EXCERPTED RECORDS section start

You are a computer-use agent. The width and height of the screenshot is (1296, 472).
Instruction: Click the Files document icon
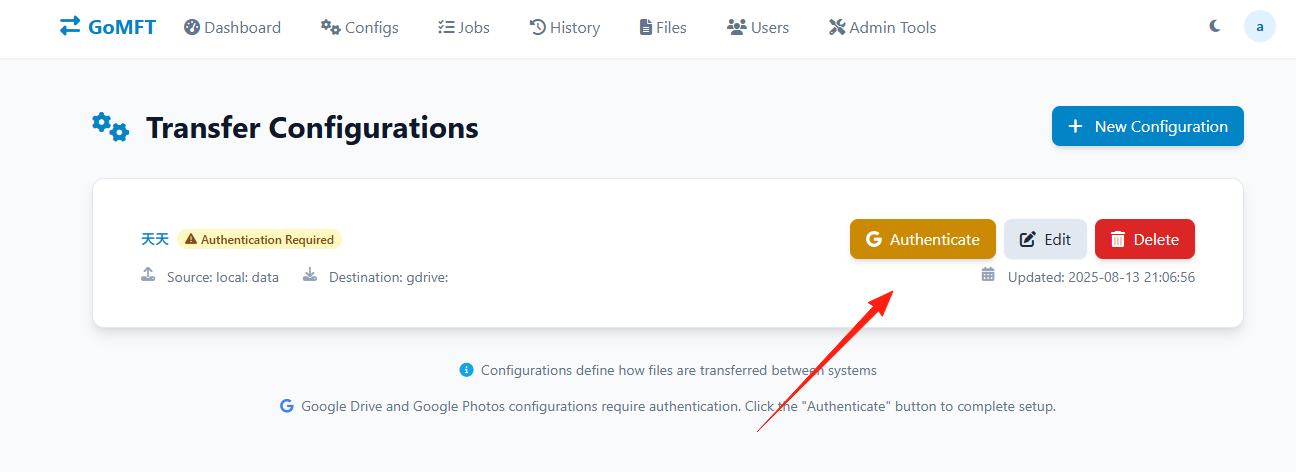coord(645,27)
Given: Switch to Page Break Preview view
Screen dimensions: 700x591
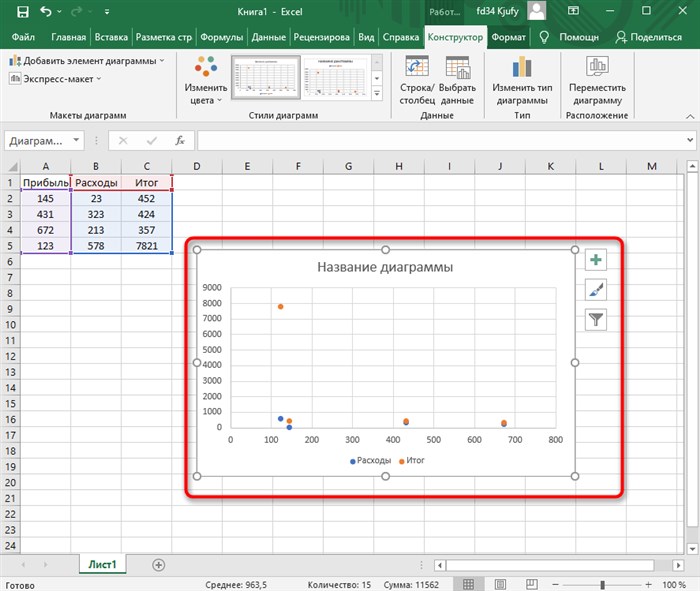Looking at the screenshot, I should 531,584.
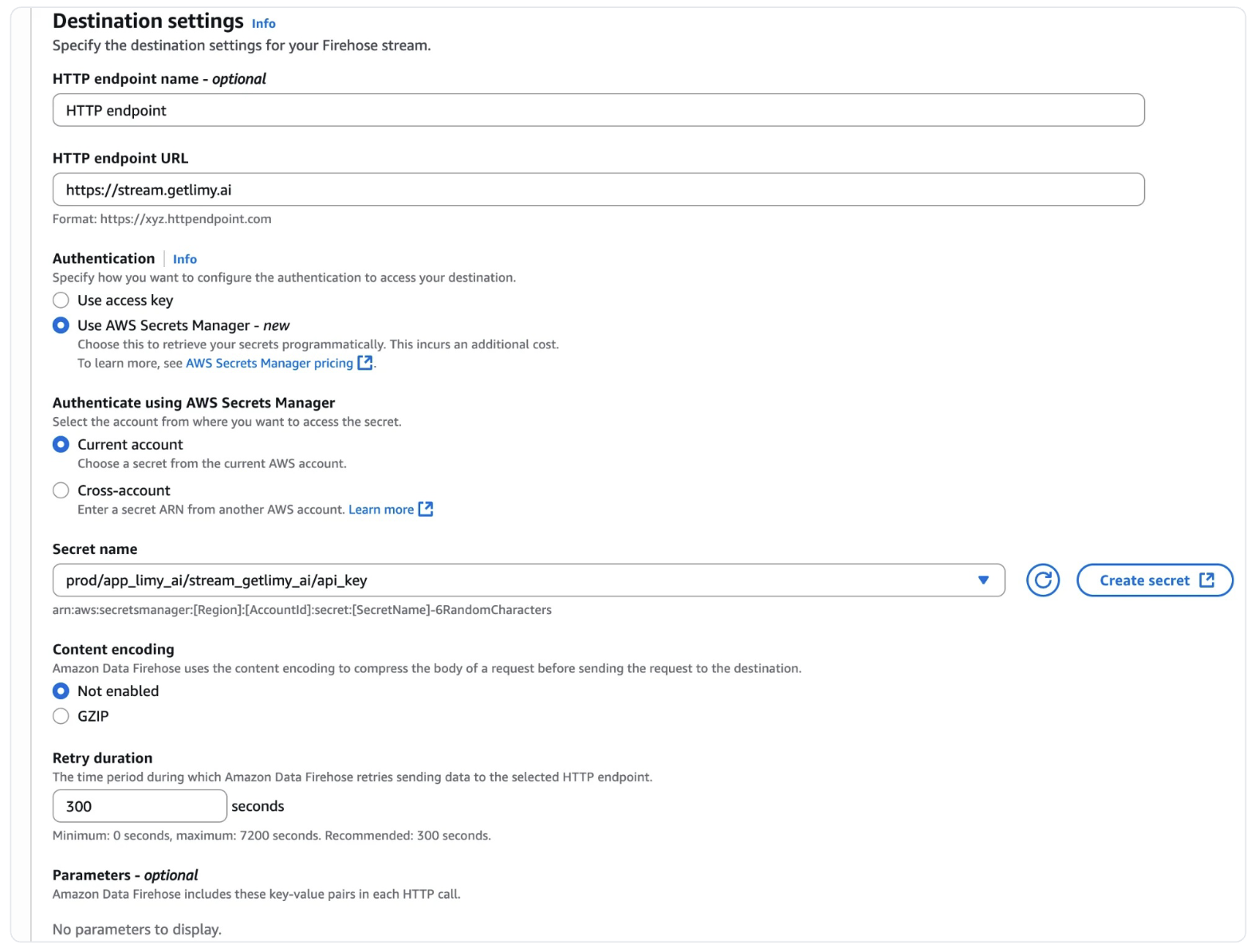The height and width of the screenshot is (952, 1255).
Task: Click the HTTP endpoint URL field
Action: [598, 190]
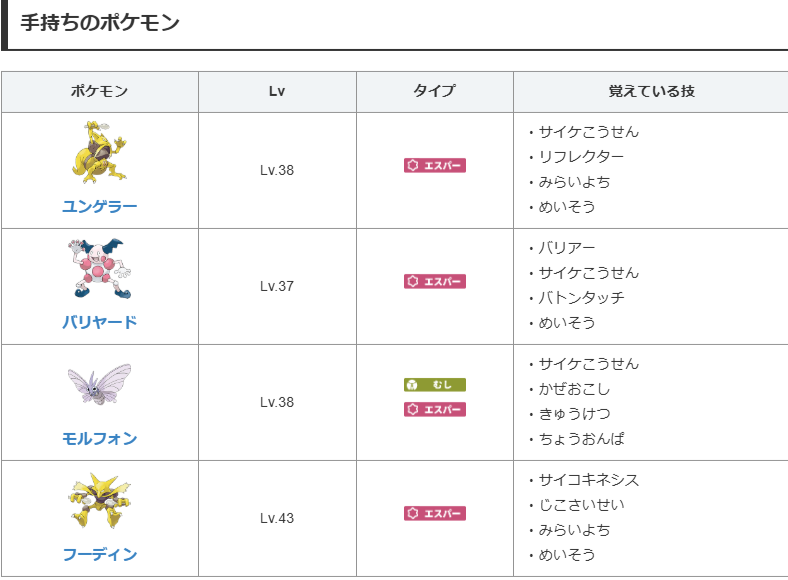Click バリヤード's エスパー type badge
Image resolution: width=788 pixels, height=580 pixels.
[435, 282]
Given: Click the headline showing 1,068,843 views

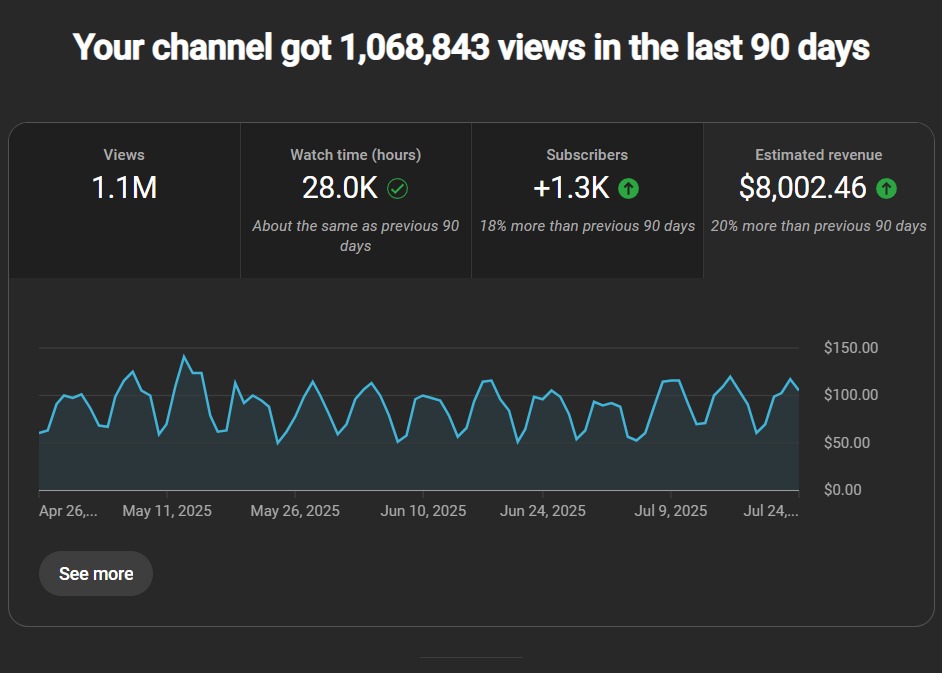Looking at the screenshot, I should tap(471, 47).
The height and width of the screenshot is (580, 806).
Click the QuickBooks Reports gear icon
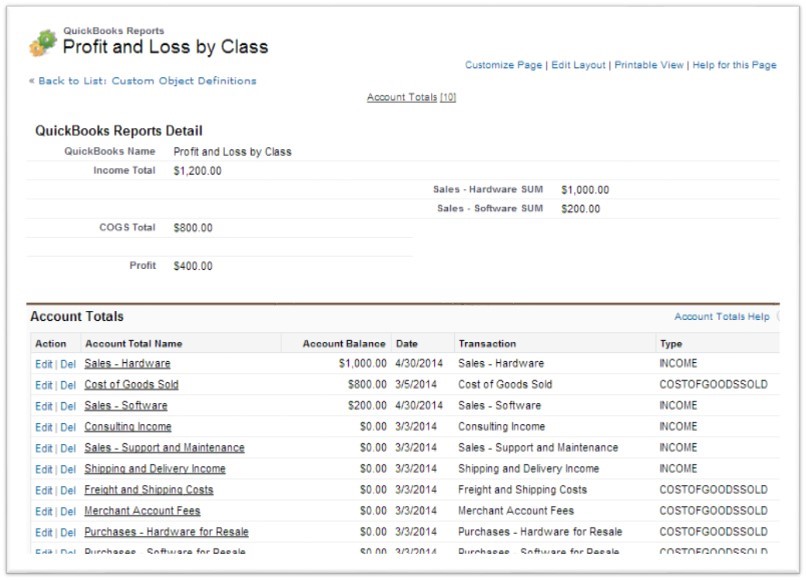[x=43, y=43]
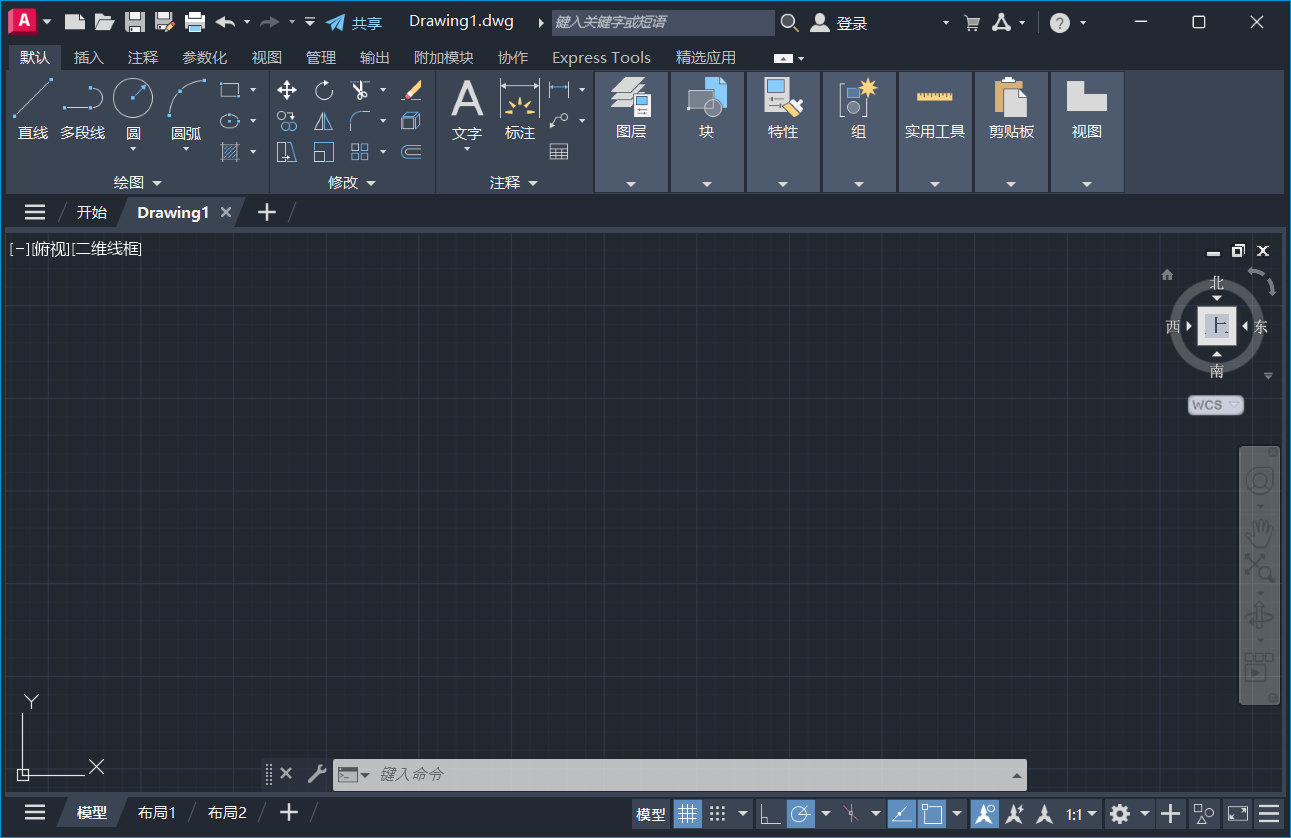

EXCERPTED RECORDS section end

### PROBLEM
Top to bottom, retype the listing exactly but drop every picture.

### EXERCISE OUTPUT
You are a computer-use agent. The width and height of the screenshot is (1296, 472).
Instruction: Click the Files document icon
coord(645,27)
Given: Switch to Page Break Preview view
Screen dimensions: 700x591
Looking at the screenshot, I should 531,584.
The height and width of the screenshot is (952, 1255).
Task: Click the HTTP endpoint URL field
Action: [598, 190]
Click バリヤード's エスパー type badge
Image resolution: width=788 pixels, height=580 pixels.
[435, 282]
Given: Click the headline showing 1,068,843 views

Looking at the screenshot, I should tap(471, 47).
The height and width of the screenshot is (580, 806).
Click the QuickBooks Reports gear icon
[x=43, y=43]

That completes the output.